Bibby (1940) studied the characteristics of different strains of filamentous organisms isolated from dental plaques and noted their ability to adhere to smooth surfaces. Blayney and his associates (1942) pointed out that the time required for the development of definite cavitation representing early caries in an intact enamel surface was several months. Hemmens and his coworkers (1946) believed that dental plaque was the most likely starting point for investigations aimed at understanding the earliest stage of enamel caries. They examined numerous plaques from areas of children’s teeth which became carious during the course of investigation. Aciduric streptococci were the organisms most commonly isolated from plaques during the period of caries activity, being present in varying numbers in 86% of the plaques. α-streptococci were isolated from slightly over 50% of the plaques from carious surfaces and from 75% of those from noncarious surfaces. The greatest incidence of occurrence of lactobacilli in plaque was 57%, but these organisms increased in incidence during that period in which the carious lesions were developing.
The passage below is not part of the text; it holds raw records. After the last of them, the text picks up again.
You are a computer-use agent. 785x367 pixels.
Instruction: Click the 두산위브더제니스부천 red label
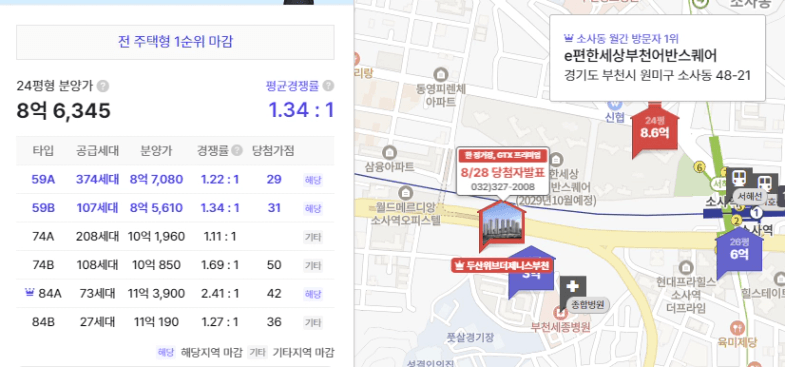click(x=502, y=265)

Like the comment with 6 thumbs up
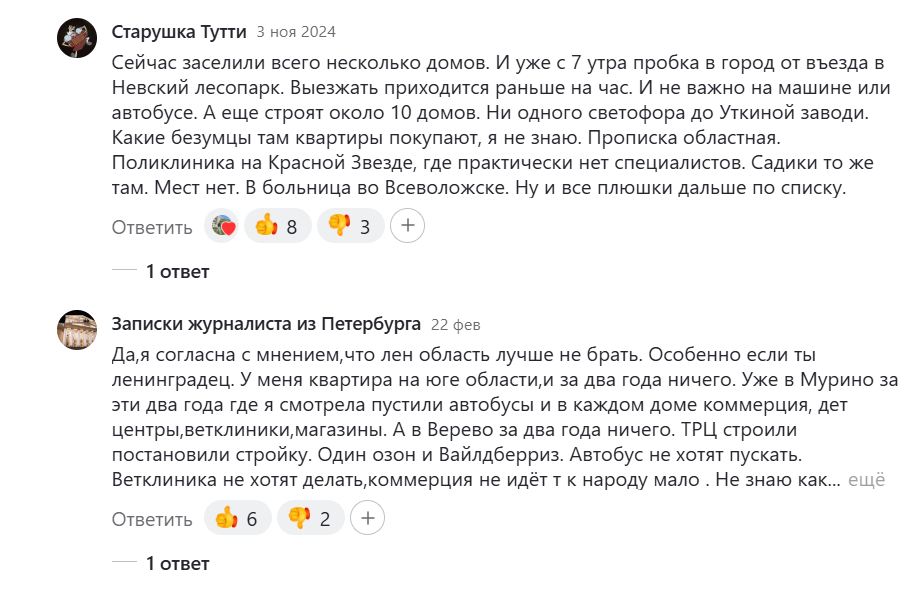[x=238, y=519]
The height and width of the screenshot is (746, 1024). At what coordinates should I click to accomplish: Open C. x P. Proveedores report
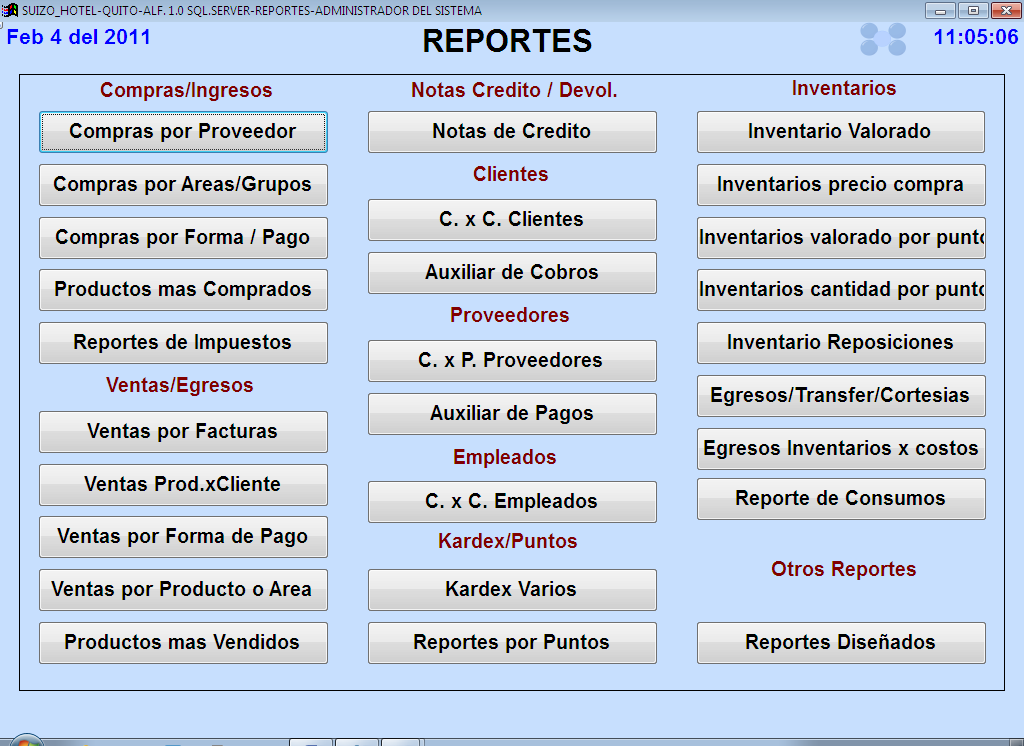(512, 361)
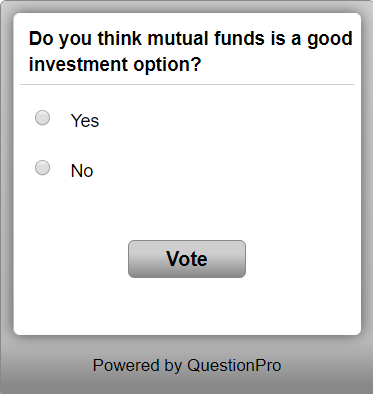Select the No radio button
This screenshot has height=394, width=373.
[x=42, y=168]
Plaques are classified as supra or subgingival, according to the anatomical area in which they form. Supragingival plaques play an essential role in the pathogenesis of dental caries while marginal and subgingival plaques are responsible for the initiation of periodontal diseases.The amount of plaque can be assessed directly by clinical examination (Fig. 9-2). Often dye solutions, referred to as disclosing agents, are used to stain plaques for visual scoring. Although carious lesions will not develop without plaque, it should be emphasized that plaques can often be relatively innocuous, have buffering capacity and protecting the teeth from exposure to acids present in many foods. However, when plaques contain appreciable proportions of highly acidogenic bacteria such as S. mutans and are exposed to readily fermentable dietary sucrose, they produce sufficient concentrations of acids to demineralise the enamel.
Figure 9-2 Dental plaque.
(A) The appearance of the teeth in all quadrants is similar, although the teeth on one side were not brushed for three days. (B) The dental plaque on the unbrushed teeth becomes obvious after the application of a disclosing solution. (C) Brushing the teeth and reapplying disclosing solution reveals that the plaque, if in an accessible area, is readily removed by brushing Courtesy of Dr L Natarajan and Dr Duliganti Santosh Reddy, Meenakshi Ammal Dental College, Chennai.
Mechanism of Plaque Formation
The pellicle appears as three distinct components. The subsurface component, below the surface of enamel having a dendritic configuration, the 1μm thick surface component closely associated with the surface of the tooth, and a suprasurface portion of 10 μm thickness which has a scalloped appearance. These amorphous organic films on the enamel surface may influence caries formation and bacterial adhesion. The acquired pellicle, like most proteinaceous adsorbed layers, is a membrane that may impart semipermeable properties to the enamel surface.